## DATASET EXTRACT
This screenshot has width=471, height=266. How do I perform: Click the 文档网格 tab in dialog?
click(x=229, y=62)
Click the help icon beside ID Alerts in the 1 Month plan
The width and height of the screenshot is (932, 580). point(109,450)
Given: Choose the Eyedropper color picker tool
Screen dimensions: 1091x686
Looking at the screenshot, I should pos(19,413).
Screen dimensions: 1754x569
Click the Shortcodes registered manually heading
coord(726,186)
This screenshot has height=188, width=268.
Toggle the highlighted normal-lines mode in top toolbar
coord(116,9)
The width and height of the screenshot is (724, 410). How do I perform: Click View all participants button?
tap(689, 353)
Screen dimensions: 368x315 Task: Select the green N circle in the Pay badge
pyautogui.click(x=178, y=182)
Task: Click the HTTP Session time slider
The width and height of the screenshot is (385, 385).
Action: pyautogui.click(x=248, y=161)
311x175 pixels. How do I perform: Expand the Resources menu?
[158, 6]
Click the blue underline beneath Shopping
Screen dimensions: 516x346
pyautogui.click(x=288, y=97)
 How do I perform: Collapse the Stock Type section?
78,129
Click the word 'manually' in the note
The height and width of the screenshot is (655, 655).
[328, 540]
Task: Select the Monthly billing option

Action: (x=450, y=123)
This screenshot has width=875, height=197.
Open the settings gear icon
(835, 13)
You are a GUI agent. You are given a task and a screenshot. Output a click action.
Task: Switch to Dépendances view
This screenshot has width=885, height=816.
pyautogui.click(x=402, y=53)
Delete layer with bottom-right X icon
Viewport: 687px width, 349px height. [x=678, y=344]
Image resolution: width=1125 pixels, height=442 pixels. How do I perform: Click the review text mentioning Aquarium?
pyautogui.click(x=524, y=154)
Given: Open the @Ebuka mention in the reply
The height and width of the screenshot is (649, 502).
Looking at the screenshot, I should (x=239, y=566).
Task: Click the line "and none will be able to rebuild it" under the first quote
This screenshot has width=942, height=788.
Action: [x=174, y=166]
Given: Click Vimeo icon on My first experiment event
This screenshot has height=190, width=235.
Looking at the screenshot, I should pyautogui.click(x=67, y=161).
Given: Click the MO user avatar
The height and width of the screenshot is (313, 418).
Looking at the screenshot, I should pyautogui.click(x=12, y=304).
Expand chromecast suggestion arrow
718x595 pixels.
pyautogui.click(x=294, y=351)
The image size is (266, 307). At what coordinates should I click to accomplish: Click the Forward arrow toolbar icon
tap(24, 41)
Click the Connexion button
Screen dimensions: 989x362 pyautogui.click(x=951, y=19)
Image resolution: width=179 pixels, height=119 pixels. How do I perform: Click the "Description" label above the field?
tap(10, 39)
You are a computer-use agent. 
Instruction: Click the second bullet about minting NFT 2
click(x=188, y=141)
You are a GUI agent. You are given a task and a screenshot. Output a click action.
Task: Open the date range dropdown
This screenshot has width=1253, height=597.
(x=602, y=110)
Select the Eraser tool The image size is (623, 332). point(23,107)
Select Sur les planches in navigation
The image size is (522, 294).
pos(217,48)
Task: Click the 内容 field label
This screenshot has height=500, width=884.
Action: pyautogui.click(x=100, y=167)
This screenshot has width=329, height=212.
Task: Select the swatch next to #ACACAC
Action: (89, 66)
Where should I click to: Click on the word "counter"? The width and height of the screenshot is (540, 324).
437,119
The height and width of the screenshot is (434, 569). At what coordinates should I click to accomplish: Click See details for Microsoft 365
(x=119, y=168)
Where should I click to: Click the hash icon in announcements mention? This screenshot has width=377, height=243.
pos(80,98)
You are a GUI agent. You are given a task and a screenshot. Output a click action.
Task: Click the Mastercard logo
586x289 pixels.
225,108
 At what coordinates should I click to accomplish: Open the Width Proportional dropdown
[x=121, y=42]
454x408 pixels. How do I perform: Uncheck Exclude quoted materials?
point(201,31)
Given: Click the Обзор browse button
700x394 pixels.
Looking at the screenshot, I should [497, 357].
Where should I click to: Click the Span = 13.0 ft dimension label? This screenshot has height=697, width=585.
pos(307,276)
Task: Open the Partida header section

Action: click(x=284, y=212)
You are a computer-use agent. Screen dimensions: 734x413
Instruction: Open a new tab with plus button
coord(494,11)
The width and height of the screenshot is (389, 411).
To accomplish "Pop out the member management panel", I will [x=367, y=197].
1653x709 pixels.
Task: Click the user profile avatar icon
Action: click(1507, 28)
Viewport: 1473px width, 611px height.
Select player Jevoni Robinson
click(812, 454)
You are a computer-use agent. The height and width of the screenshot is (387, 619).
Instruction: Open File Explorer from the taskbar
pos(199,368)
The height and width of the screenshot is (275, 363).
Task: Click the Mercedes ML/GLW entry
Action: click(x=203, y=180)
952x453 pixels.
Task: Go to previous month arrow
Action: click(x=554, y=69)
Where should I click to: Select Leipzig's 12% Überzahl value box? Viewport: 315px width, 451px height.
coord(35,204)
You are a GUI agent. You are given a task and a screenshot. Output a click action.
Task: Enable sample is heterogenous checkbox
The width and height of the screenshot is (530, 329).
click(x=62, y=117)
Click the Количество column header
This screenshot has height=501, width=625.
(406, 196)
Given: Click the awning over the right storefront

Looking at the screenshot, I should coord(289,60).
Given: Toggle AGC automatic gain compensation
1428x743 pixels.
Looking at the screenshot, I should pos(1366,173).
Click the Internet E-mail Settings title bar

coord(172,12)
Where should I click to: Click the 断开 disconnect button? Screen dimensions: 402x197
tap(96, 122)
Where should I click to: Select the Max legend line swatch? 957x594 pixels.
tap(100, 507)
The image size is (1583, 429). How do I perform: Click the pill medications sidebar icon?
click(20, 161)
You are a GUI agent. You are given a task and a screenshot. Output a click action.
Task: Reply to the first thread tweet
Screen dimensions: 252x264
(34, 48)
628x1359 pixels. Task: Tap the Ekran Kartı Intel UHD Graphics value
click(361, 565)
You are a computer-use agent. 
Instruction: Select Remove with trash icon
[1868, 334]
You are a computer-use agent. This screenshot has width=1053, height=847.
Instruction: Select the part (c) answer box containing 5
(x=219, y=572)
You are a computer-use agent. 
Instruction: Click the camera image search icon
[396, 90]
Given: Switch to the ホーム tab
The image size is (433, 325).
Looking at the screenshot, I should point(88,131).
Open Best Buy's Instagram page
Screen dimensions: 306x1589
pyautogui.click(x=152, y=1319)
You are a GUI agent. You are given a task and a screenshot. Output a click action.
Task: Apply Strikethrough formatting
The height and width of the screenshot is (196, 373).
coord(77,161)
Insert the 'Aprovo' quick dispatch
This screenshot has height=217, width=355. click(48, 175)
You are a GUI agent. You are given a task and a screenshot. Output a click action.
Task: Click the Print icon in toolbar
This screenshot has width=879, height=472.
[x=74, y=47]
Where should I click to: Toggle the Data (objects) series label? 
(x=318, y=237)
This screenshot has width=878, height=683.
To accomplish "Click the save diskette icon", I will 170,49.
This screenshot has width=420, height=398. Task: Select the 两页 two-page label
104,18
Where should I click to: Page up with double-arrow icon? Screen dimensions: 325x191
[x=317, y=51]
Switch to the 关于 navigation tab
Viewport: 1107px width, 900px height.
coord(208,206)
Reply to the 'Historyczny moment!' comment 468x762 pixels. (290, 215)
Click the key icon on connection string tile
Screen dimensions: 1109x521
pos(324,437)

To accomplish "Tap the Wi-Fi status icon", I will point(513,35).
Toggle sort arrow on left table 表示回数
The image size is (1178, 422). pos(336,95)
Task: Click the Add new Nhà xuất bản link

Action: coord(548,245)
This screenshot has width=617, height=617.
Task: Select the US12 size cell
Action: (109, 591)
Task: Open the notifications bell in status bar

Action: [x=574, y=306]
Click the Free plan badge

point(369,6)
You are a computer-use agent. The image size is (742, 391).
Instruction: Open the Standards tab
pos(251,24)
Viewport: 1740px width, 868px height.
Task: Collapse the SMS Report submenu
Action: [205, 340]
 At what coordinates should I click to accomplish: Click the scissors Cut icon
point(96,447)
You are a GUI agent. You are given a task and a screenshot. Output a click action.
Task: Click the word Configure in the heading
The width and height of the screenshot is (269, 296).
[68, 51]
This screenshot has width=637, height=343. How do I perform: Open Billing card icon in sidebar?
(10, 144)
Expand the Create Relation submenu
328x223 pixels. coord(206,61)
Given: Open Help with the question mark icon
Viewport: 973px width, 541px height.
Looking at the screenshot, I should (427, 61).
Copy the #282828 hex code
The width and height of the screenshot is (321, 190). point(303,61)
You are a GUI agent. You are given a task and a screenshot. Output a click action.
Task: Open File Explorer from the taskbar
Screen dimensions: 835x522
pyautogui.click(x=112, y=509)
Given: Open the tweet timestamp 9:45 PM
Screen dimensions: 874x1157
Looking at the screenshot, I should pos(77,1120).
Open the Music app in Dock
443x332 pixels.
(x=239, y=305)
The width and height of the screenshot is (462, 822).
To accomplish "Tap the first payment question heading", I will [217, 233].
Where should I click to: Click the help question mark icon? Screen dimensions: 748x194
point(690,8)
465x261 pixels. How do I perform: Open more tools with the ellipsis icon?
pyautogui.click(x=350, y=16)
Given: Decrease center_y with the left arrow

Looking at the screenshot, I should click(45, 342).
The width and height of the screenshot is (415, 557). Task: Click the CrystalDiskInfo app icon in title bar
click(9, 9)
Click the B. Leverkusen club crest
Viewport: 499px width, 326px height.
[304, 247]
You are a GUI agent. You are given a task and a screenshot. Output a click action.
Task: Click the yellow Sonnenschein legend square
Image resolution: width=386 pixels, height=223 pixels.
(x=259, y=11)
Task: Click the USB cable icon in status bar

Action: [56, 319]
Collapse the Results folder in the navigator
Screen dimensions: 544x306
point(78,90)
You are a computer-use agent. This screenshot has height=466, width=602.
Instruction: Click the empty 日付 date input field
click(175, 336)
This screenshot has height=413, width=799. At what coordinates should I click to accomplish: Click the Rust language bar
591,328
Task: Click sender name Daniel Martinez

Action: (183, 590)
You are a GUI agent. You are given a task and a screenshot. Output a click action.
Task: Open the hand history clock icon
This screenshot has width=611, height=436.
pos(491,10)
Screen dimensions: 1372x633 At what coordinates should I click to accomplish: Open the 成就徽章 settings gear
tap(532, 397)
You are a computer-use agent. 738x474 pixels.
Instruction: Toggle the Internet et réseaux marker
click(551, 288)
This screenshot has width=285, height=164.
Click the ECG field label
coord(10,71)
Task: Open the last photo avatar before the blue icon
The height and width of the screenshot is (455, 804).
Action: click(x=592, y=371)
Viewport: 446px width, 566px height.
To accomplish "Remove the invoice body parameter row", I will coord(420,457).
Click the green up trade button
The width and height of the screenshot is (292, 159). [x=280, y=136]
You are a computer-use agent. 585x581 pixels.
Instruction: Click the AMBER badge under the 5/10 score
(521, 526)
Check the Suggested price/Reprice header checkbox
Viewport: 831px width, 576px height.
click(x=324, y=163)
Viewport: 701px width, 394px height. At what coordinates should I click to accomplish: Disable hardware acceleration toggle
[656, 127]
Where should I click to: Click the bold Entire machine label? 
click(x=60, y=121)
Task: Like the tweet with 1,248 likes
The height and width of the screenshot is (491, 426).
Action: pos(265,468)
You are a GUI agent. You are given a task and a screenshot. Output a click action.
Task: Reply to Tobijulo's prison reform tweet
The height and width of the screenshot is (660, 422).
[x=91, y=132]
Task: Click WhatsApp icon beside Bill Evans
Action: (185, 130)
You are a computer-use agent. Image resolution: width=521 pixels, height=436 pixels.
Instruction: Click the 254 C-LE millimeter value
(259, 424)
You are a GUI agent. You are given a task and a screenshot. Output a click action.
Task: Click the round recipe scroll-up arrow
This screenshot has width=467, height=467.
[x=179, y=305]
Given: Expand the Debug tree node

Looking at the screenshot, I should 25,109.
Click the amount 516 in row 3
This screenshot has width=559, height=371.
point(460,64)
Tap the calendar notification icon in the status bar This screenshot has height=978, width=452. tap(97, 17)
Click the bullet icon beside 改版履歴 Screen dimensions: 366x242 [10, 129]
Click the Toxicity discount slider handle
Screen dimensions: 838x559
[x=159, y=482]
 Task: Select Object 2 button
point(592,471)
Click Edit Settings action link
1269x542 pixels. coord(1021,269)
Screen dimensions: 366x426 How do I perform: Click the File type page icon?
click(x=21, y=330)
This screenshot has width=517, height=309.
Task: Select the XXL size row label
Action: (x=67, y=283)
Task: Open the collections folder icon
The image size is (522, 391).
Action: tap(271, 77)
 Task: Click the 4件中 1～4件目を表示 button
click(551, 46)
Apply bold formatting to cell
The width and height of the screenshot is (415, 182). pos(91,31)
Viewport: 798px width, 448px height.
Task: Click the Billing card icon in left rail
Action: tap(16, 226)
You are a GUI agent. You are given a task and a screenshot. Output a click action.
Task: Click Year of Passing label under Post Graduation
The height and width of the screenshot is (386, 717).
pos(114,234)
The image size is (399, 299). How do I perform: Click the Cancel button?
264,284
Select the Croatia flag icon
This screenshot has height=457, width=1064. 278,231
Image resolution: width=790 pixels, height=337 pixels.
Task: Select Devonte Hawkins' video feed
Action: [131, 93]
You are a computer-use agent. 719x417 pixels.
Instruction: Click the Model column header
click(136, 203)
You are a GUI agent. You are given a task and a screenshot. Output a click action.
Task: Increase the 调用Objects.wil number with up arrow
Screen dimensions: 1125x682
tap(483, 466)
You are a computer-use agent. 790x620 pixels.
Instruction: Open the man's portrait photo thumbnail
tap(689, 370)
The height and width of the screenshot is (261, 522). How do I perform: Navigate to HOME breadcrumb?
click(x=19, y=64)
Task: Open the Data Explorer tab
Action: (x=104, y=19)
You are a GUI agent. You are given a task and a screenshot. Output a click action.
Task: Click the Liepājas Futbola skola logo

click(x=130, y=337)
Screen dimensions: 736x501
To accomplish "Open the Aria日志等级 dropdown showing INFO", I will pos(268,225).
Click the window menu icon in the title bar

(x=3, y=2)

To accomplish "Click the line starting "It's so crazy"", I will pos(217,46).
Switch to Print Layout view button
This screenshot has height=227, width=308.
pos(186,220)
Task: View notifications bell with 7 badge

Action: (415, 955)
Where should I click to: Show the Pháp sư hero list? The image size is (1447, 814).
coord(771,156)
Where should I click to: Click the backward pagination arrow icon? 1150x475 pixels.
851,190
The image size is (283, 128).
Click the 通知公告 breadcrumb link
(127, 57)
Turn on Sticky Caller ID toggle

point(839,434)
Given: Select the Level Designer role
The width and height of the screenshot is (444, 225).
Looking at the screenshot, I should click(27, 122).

## EXERCISE GOAL
From the data above, return every line from the line that has "The width and height of the screenshot is (389, 411)." up to and including the line that has "You are a computer-use agent. The height", exactly.

## SOLUTION TO THE PROBLEM
The width and height of the screenshot is (389, 411).
To accomplish "Pop out the member management panel", I will [x=367, y=197].
1653x709 pixels.
Task: Click the user profile avatar icon
Action: click(1507, 28)
Viewport: 1473px width, 611px height.
Select player Jevoni Robinson
click(812, 454)
You are a computer-use agent. The height and width of the screenshot is (387, 619).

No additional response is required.